|
|
-
Regarding FIFO scheduler
Praveen Sripati 2011-09-22, 13:05
Hi,
Lets assume that there are two jobs J1 (100 map tasks) and J2 (200 map tasks) and the cluster has a capacity of 150 map tasks (15 nodes with 10 map tasks per node) and Hadoop is using the default FIFO scheduler. If I submit first J1 and then J2, will the jobs run in parallel or the job J1 has to be completed before the job J2 starts.

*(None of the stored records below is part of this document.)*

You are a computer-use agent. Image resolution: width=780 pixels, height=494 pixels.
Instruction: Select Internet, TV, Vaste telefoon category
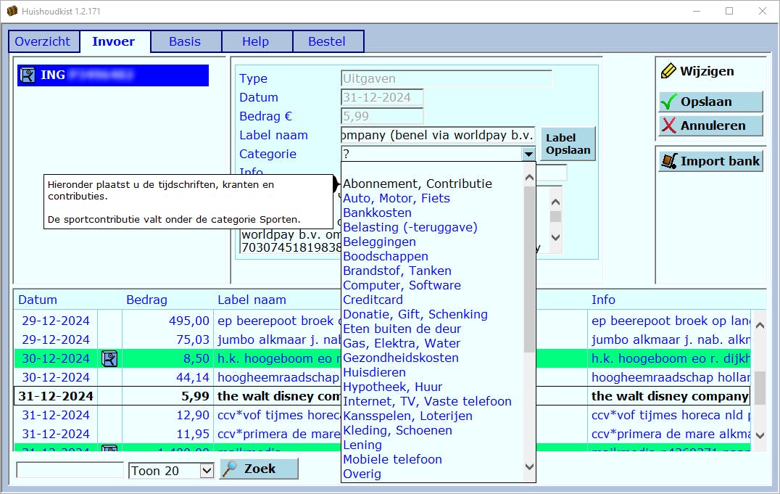pos(427,401)
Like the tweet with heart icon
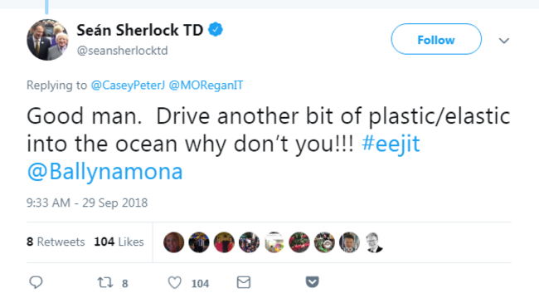539x303 pixels. (175, 283)
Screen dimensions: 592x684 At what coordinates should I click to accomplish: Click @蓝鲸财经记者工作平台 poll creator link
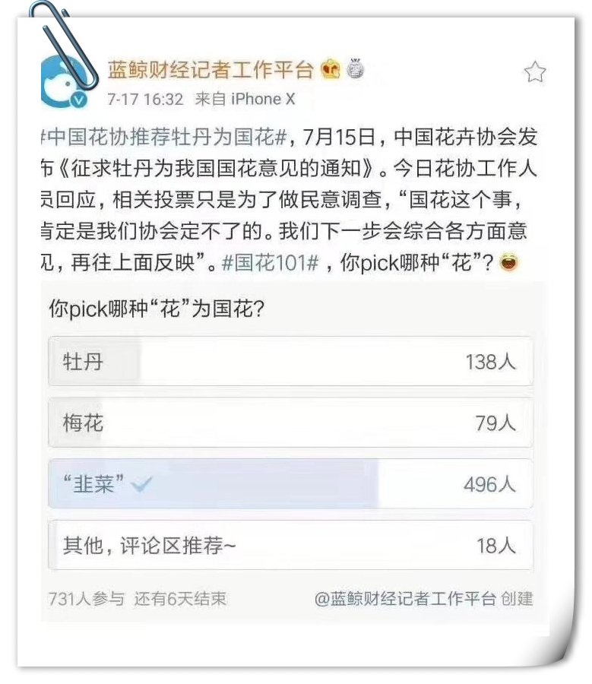(x=405, y=599)
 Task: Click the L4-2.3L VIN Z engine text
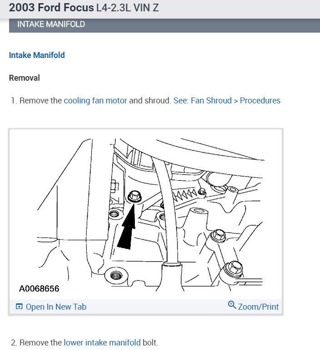coord(128,8)
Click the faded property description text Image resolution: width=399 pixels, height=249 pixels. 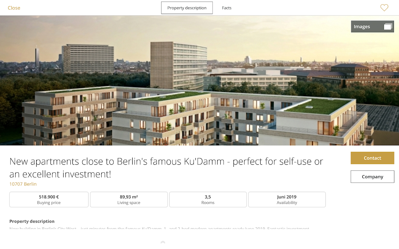coord(159,229)
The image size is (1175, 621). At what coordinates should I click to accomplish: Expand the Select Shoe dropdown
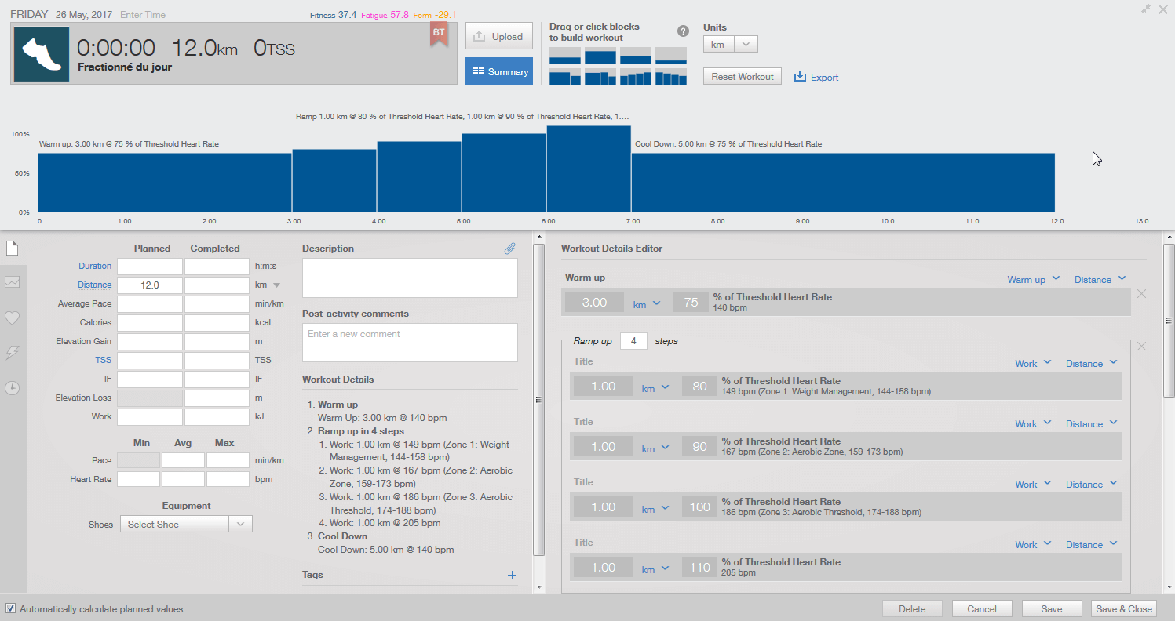click(186, 525)
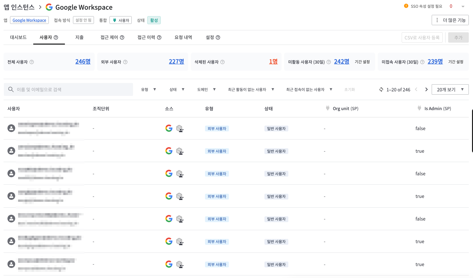The image size is (473, 278).
Task: Open the 20개 보기 page size selector
Action: [450, 89]
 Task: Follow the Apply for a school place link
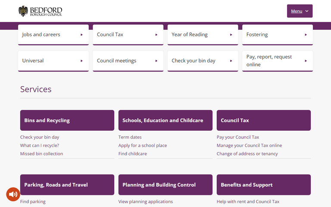(x=143, y=145)
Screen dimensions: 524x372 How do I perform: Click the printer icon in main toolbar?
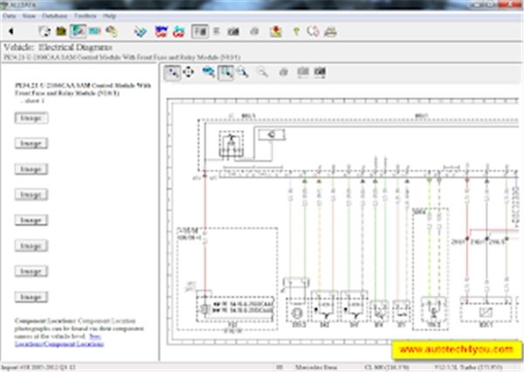tap(330, 31)
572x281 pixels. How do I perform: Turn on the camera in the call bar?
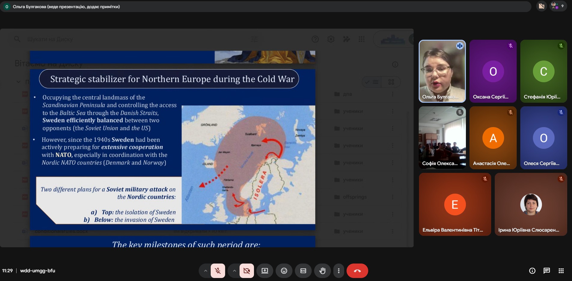click(246, 271)
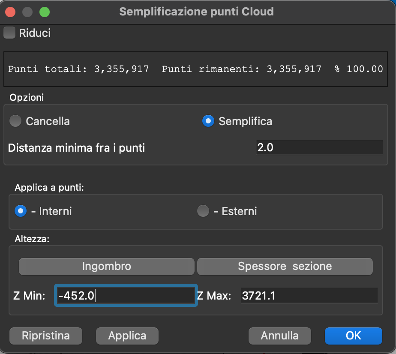Click the Applica button
This screenshot has height=354, width=396.
pyautogui.click(x=127, y=336)
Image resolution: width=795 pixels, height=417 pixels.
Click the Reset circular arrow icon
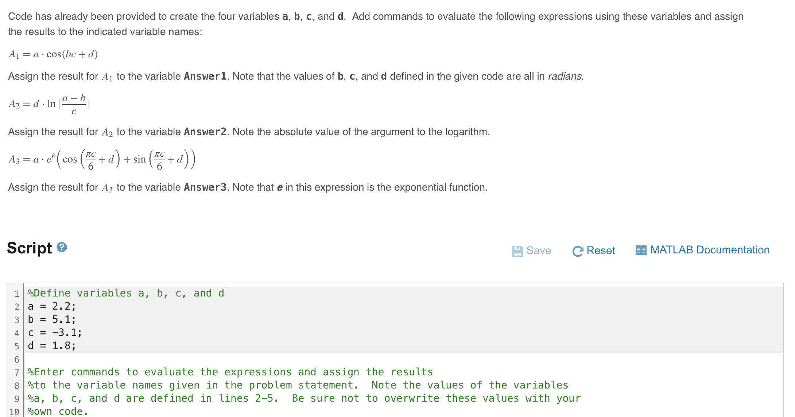click(578, 250)
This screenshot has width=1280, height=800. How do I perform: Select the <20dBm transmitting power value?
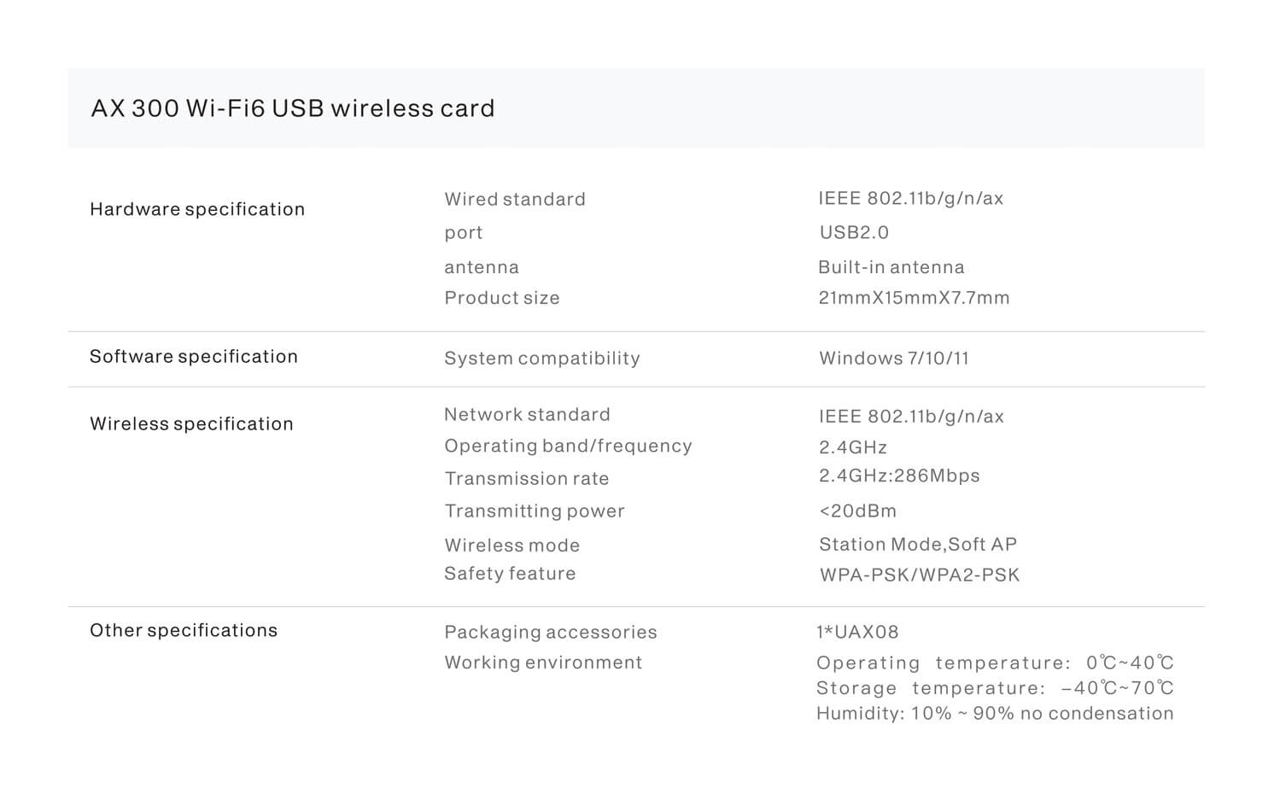pyautogui.click(x=858, y=511)
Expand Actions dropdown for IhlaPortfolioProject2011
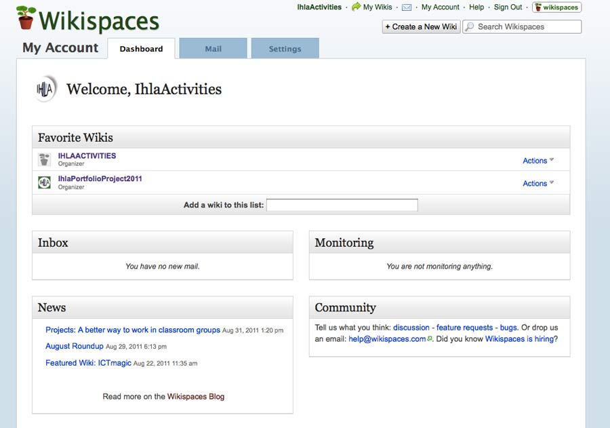 pyautogui.click(x=538, y=183)
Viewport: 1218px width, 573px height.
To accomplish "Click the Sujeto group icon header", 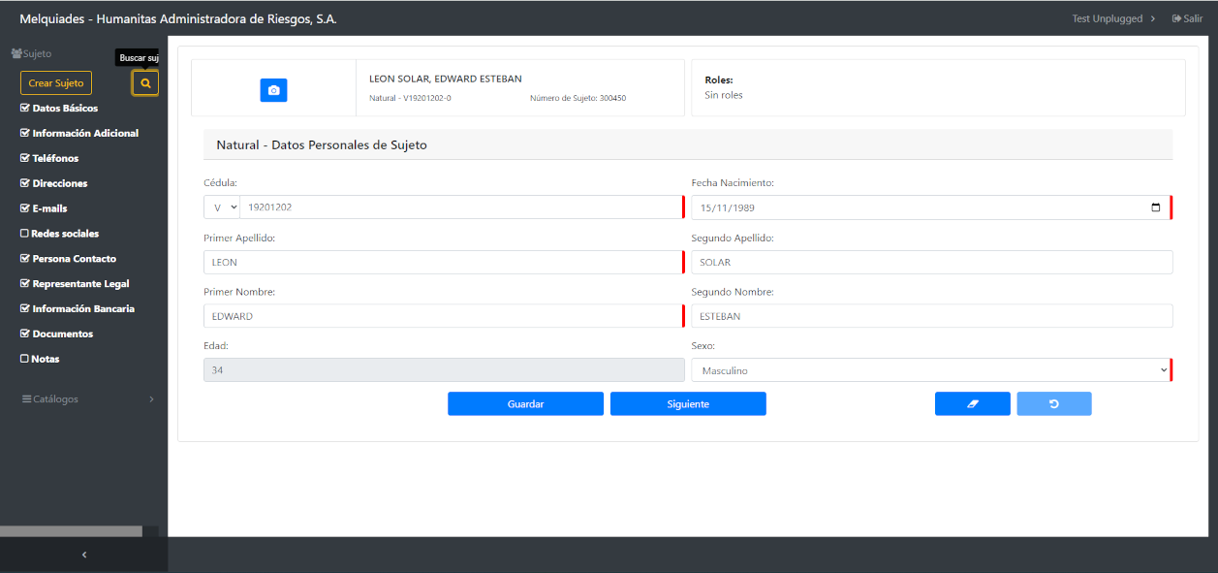I will point(16,54).
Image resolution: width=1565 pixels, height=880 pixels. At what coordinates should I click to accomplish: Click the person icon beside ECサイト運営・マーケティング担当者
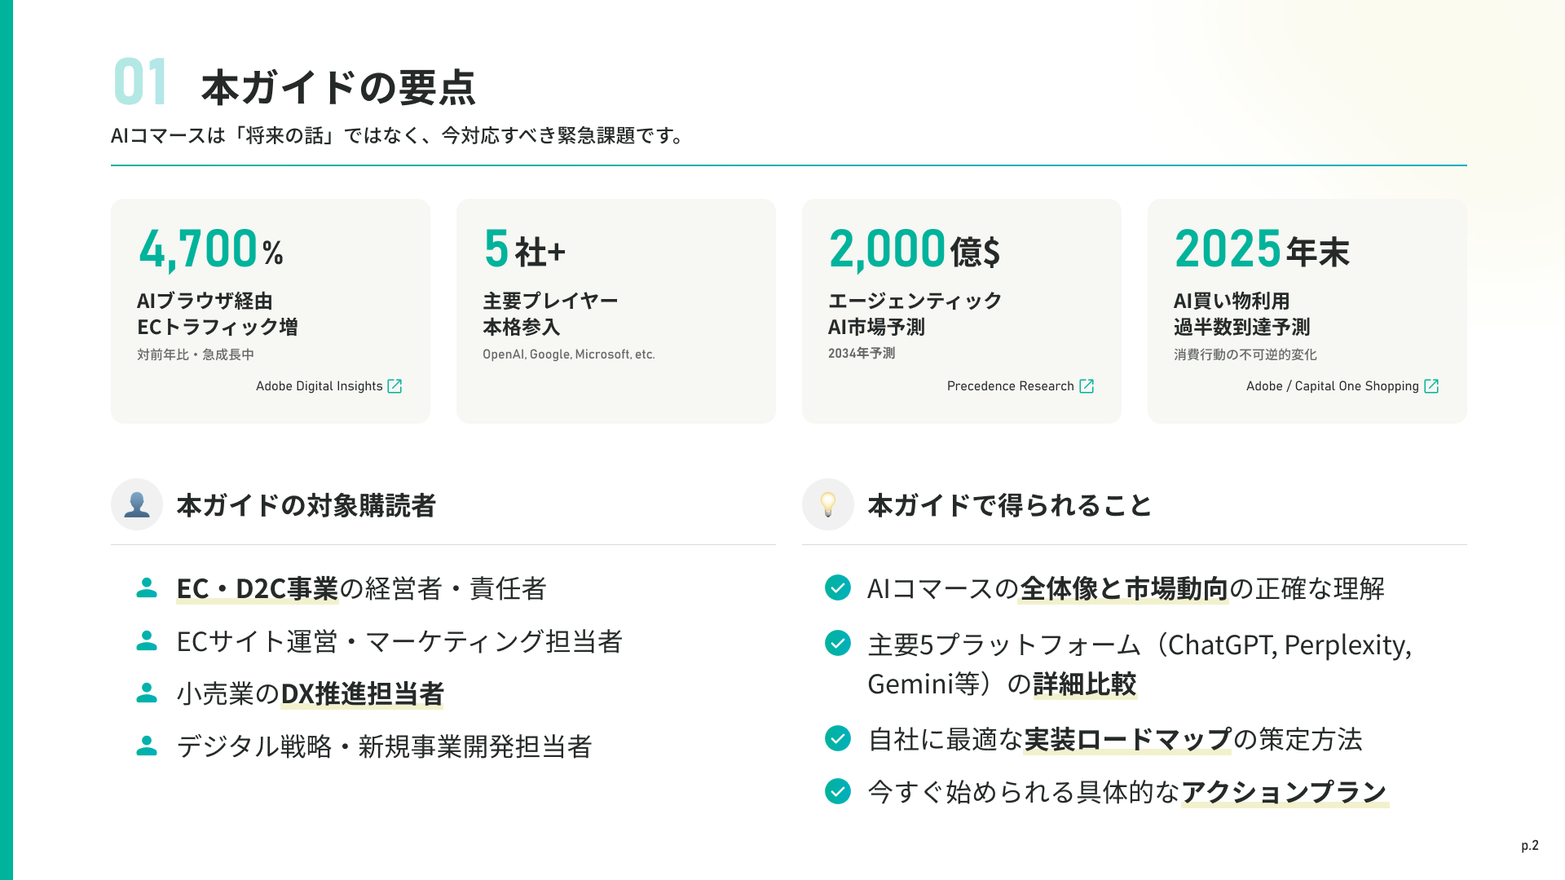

I was reading 'Hadoop - The Definitive Guide' and it says "Early versions of Hadoop had a very simple approach to scheduling users’ jobs: they ran in order of submission, using a FIFO scheduler. Typically, each job would use the whole cluster, so jobs had to wait their turn."
Thanks, Praveen
-
Re: Regarding FIFO scheduler
Joey Echeverria 2011-09-22, 13:23
The jobs would run in parallel since J1 doesn't use all of your map tasks. Things get more interesting with reduce slots. If J1 is an overall slower job, and you haven't configured mapred.reduce.slowstart.completed.maps, then J1 could launch a bunch of idle reduce tasks which would starve J2.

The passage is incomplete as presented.